§ **What the task requires**:
How many lines in the records below contain the word "computer"? Answer with the number alone.

Content starts

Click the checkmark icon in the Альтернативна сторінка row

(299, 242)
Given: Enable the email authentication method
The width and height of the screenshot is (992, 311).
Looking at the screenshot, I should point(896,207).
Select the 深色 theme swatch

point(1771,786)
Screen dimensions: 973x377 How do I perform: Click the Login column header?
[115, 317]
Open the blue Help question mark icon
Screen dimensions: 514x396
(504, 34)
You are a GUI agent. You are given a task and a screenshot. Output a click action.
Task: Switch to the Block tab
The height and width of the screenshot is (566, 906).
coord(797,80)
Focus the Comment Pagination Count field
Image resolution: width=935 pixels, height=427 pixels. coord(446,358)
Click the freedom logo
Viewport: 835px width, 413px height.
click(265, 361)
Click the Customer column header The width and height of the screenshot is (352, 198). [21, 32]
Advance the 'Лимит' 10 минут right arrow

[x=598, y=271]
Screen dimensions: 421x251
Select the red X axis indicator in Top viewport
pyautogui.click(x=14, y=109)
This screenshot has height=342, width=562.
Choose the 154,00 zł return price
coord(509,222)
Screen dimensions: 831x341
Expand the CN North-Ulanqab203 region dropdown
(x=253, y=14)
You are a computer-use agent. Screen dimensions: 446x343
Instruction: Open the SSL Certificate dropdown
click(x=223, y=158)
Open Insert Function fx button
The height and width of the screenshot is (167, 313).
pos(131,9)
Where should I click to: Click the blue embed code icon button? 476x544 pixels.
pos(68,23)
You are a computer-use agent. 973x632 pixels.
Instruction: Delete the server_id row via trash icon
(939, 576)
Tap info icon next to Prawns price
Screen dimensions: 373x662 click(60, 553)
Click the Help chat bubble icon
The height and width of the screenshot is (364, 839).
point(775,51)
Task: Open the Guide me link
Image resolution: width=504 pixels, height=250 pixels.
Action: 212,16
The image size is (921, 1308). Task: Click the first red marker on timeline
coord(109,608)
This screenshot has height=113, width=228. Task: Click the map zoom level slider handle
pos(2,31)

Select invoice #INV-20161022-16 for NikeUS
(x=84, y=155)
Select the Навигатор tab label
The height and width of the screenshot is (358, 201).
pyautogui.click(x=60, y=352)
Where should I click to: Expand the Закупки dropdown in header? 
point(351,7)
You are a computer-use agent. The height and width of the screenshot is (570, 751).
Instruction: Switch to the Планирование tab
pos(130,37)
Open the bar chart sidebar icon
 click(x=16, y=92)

Content ends

§ **Result of this exercise**:
3